Aku melihat bukan hanya Joy di ruangan itu, tetapi juga beberapa wanita dan laki-laki di belakang Joy, seperti sedang antri. Mataku kembali teralih kepada Joy. Gadis itu membuka matanya perlahan dan kemudian melepas selopnya. Tersisa kaus kaki yang akhirnya dibiarkan kotor begitu saja saat menyentuh tegel. Seorang laki-laki menjulurkan kayu berujung bara api.
Sekelibat, aku mengingat sisa-sisa pembakaran yang kutemukan di pinggir jalan, setiap kali aku mencoba masuk ke daerah ini.
Ujungnya yang terlihat masih panas, ditusukan dengan tidak manusiawi ke punggug atas Joy. Aku terperagah. Ia berteriak sekali. setelah itu, hening.

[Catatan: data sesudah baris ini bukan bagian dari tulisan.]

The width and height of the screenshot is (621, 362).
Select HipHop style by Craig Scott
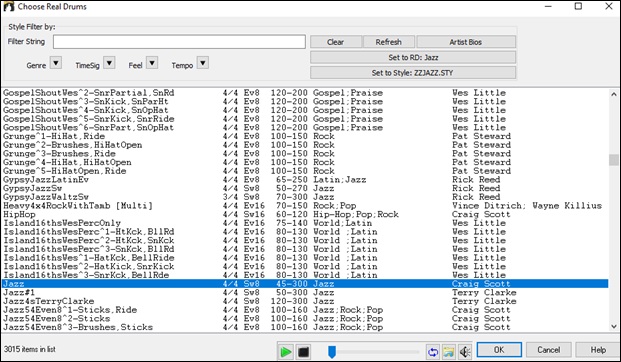[x=305, y=214]
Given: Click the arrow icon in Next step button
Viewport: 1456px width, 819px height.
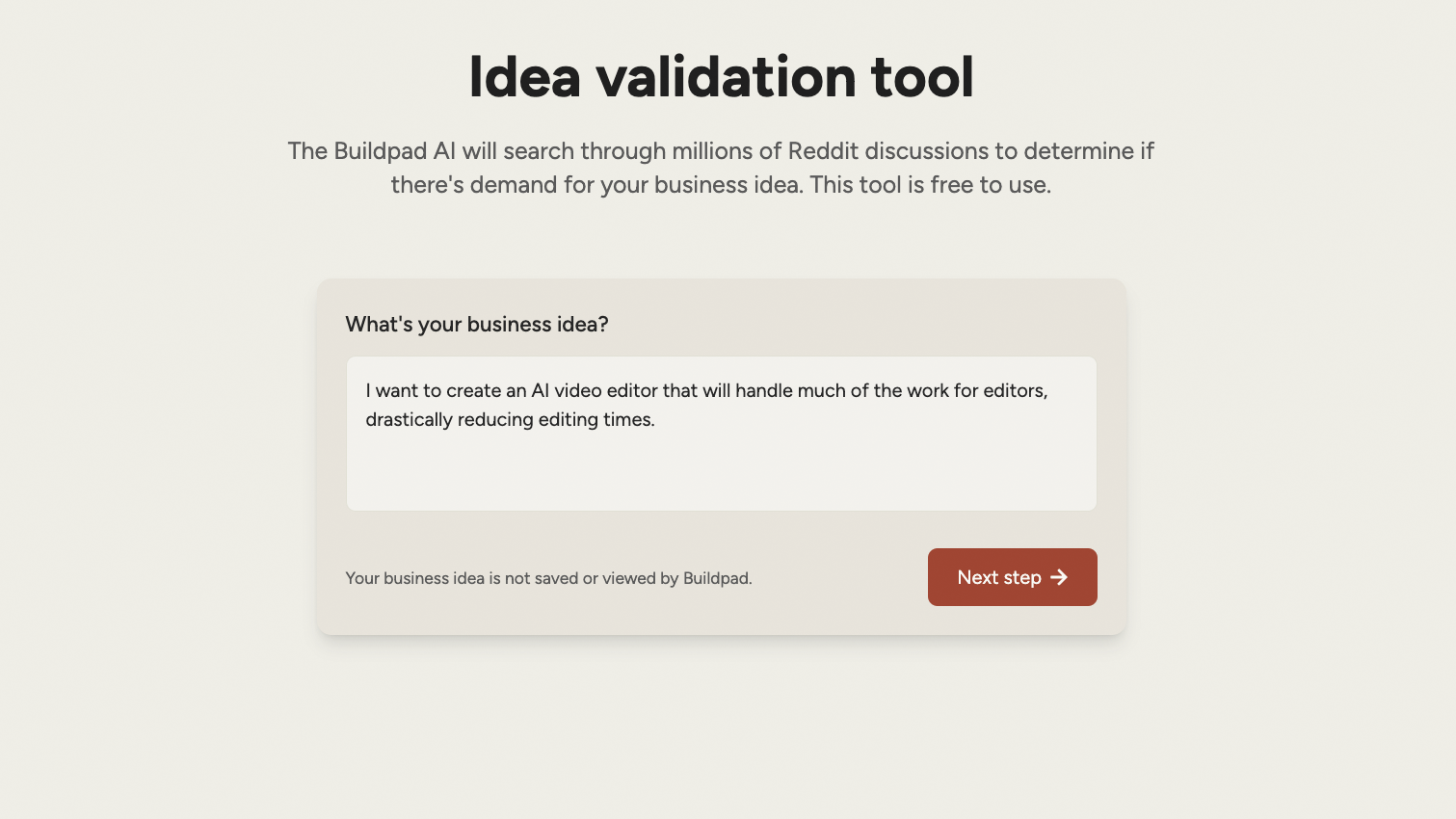Looking at the screenshot, I should (1059, 577).
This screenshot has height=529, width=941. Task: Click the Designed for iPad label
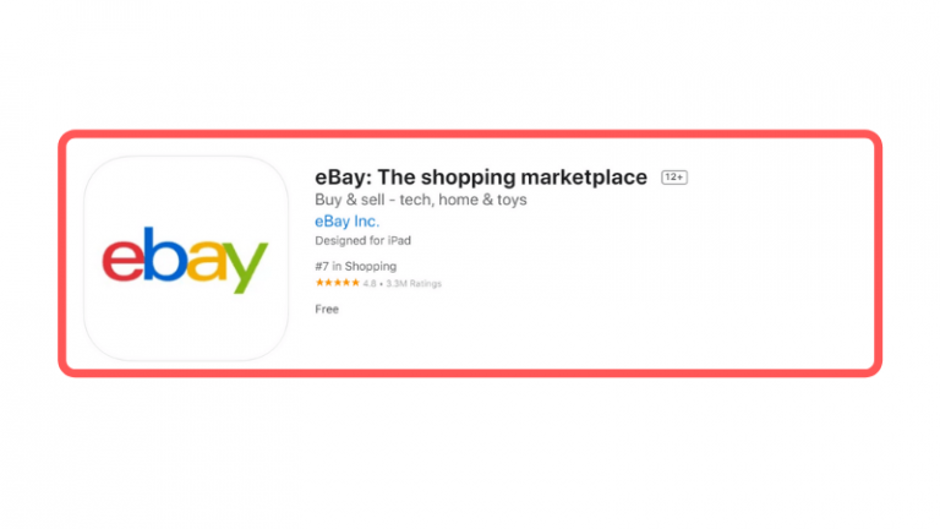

Laki-laki itu lantas berbicara kepadanya—aku tak bisa melihat wajahnya karena ia membelakangiku—dan Joy mengangguk lemah, masih menanggapi.
Joy, dengan perlahan maju menuju kotak kaca itu, yang ternyata berisi air. Masih belum bisa kutebak kegiatan macam apa ini. Joy merendamkan tubuhnya sampai ke bahu atas. Pelipisnya terlihat bergetar, tersorot cahaya damar. Sejurus setelahnya, beberapa balok es ditumpahkan ke dalam kotak kaca itu.
Joy mengerang, sedikit menggeliat, tak nyaman. Aku bisa melihat ia tersiksa disana. Sekilas kepalanya menggeleng, alisnya berkerut. Kegiatan ini bukan untuk ketenangan. Ia sedang gelisah. Seperti sedang berusaha untuk menolak sesuatu.
Teringat aku dan Echo pernah sok-sokan “ice-challenge”, memegang beberapa balok es kecil bekas minuman dingin, dan berujung telapak tangan kami merah-merah dan mati rasa.
Aku bisa membayangkan keadaan itu dirasakan oleh sekujur tubuhku. Rasanya seperti ribuan jarum menusuk dagingmu inci per inci, tanpa terkecuali.
Seseorang didepannya tiba-tiba berdiri. Suara gemerincing gelang kakinya beradu dengan gemerincing hiasan pintu yang kudengar tertiup angin sedari tadi. Ia mengambil sebuah foto dan menempatkannya tepat di depan Joy.
Aku menyipitkan mataku untuk memastikan siapa di foto itu.
Itu,
Itu fotoku.
“Rein,” Echo berbisik dari bawah. “Aman?”
Aku tergagap, tidak bisa mengeluarkan suara. Aku kaget setengah mati. Kenapa fotoku?
Laki-laki disamping Joy mengambil sesuatu, seperti sebuah cambuk. Ukuran batangnya kutaksir setengah meter, dan panjang talinya satu setengah—kurang lebih. Bulu romaku sudah berdisko sedari tadi.
Ia menempelkan cambuk itu diatas punggung Joy yang sudah memiliki luka bakar. Selaki-lakinya wanita ini, aku bisa merasakan ketakutan yang sedang menggerogotinya. Alisnya berkerut ketika cambuk itu memecah udara dengan cepat, sebelum mendarat dengan keras di punggungnya.
“Pcaaat!”
Aku menutup mata, nyaris menjerit. Bahunya membungkuk, seperti sedang mencoba menahan sakit.